Purpose: Since FDA approval of infliximab biologics have become the mainstay of IBD treatment. Biologics directly interfere with and reduce the severity and frequency of bowel inflammation with evidence of reduced carcinogenesis in IBD animal models, but the clinical impact of biologics on IBD-associated colorectal cancer (CRC) remains uncharacterized. Previous studies comparing oncologic outcomes of IBD-CRC versus sporadic CRC (sCRC) have demonstrated conflicting results, but these studies were performed using suboptimal, non-representative databases or performed prior to the widespread use of biologics. This retrospective population-based cohort study aims to characterize the clinicopathologic features and oncologic outcomes of IBD-CRC as compared to sporadic controls in the US Medicare population. As a secondary aim, we evaluate the impact of biologics on IBD-CRC presentation and survival using a subgroup analysis of the IBD-CRC population with a history of biologic use.

Methods: Using the SEER-Medicare database, all patients with a diagnosis of colorectal cancer were identified from 2000-2013. IBD patients were then identified within this population and the clinicopathologic features of IBD-CRC versus sCRC were compared. Propensity matching with a Cox regression model was used to calculate differences in survival between IBD-CRC and sCRC. Within the IBD-CRC group, a subgroup analysis was performed to compare the clinicopathologic features of IBD-CRC patients with a history of biologic use as compared to IBD-CRC patients such use.

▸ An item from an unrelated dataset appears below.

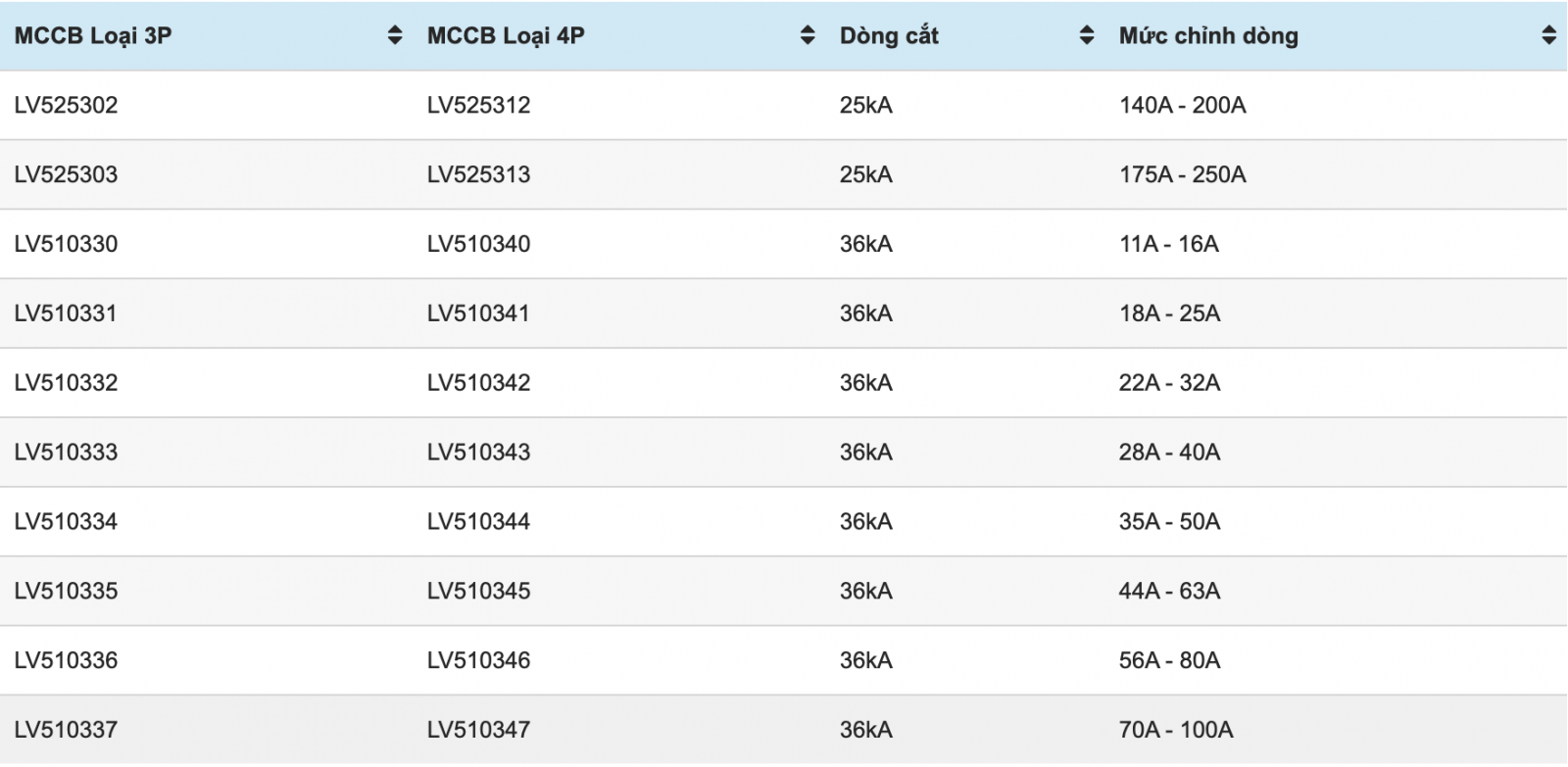Select the row with LV510336

pos(784,660)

Results: Among 121,740 patients identified with CRC, 1,501 patients with IBD were identified (1.23%). IBD-CRC patients were younger (61.6% vs 55.3% < 80 yo, p<0.01) and more likely to be Caucasian (91.3% vs 84.2%, p<0.01). Stage at diagnosis was lower for IBD-CRC patients (30.5% vs 24.1%, p<0.01 presenting with stage 1) while tumor grade was higher (22.9% vs 18.9%, p<0.01 grade III). Rectal cancer was more common in the IBD-CRC group (19.1% vs 15.3%, p>0.01). Histology evaluation demonstrated higher rates of signet ring cell carcinoma (2.6% vs 0.9%, p<0.01) and mucinous adenocarcinoma (10.9% vs 8.9%, p<0.01) in IBD-CRC. In a propensity matched sample, a hazard ratio of 1.12 (p<0.01) was calculated for the IBD-CRC group translating to ~12% increase in hazard of death at any time. Overall survival rates are reflected for both groups in the Kaplan-Meier graph (graph 1). Sub-group analysis of the IBD-CRC patients with a history of biologic use is pending.

Conclusion: IBD-CRC tumors are clinically and pathologically distinct from sCRC tumors. Despite widespread use of biologics for IBD treatment, IBD-CRC still portends a distinctly worse prognosis as compared to sCRC. Further evaluation of genetic and molecular differences is necessary to understand the pathophysiology of IBD-CRC and the role of biologics in its prevention.